Most of the data we log is in a simple log file format:
- One record per line, separated by newline.
- Each record can have one or more fields. Fields are separated by ^A (\001).
- Each field is a key/value pair separated by ^B (\002). Field order is not specified.
ts=1298598378404/code=403/message=bad referrer: bizo.com/...(Where / is ^A and = is ^B).
This is a format we chose pretty early on, way before we ever looked at Hive. It turns out to be a great format:
- Human readable.
- Trivial to parse in any language.
- Dynamic -- easy to add/remove fields from your data.
That is, each row is just a single column, which is a map. At first this seemed a little degenerate to me, but it actually models our data perfectly. There are no guarantees about which fields are available, and it's easy to add/remove fields in the data over time. I should mention that this is really just for our report input, typically our report output will be in a fixed format.

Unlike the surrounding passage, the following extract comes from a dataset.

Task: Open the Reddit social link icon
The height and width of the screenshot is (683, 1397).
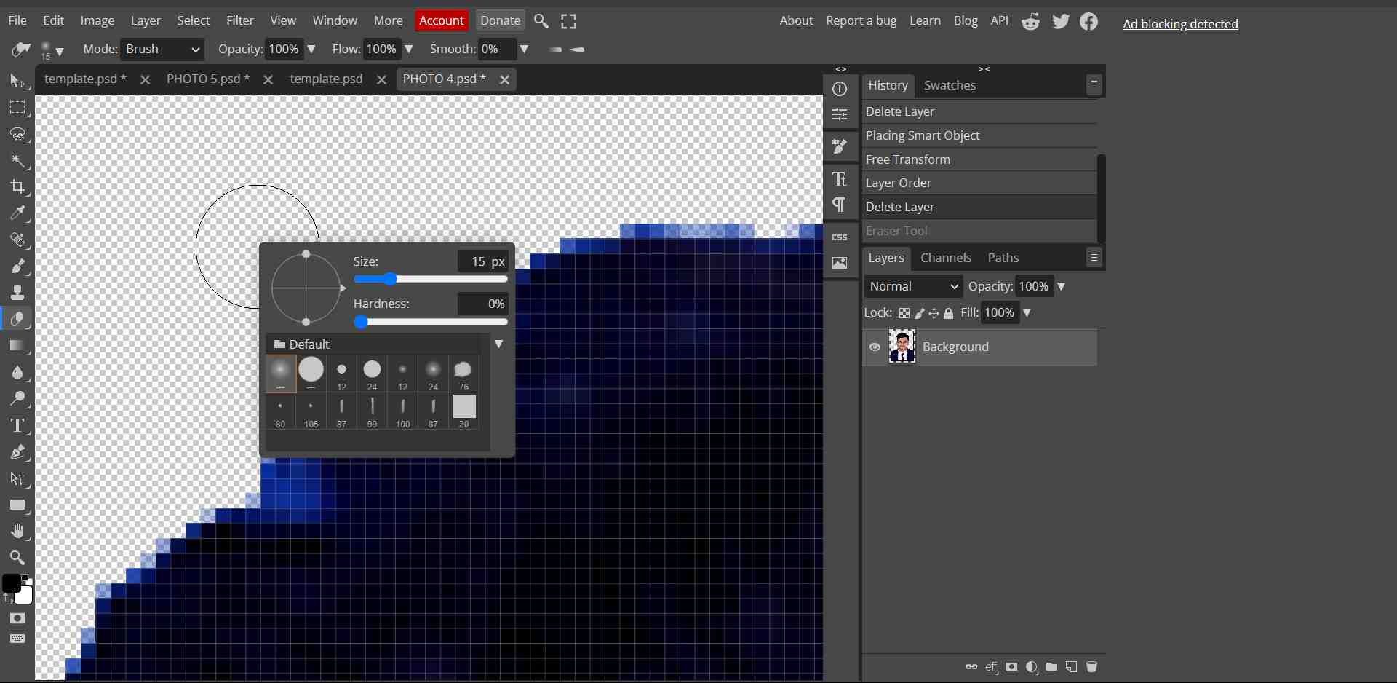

create external table api_logs(d map<string,string>)
partitioned by (...)
row format delimited
fields terminated by '\004'
collection items terminated by '\001'
map keys terminated by '\002'
stored as textfile
If you're using Hive 0.6 or greater, with Hive View support it's also easy to get the best of both worlds.
You can even change the type information or transform the data by including a cast or a UDF as part of your view. Creating a view doesn't cause anything to run, or create any additional storage. Its query conditions are basically just merged with subsequent queries on that view.
create view api_errors(ts, code, message) as
select d["ts"], d["code"], d["message"]
where d["code"] >= 400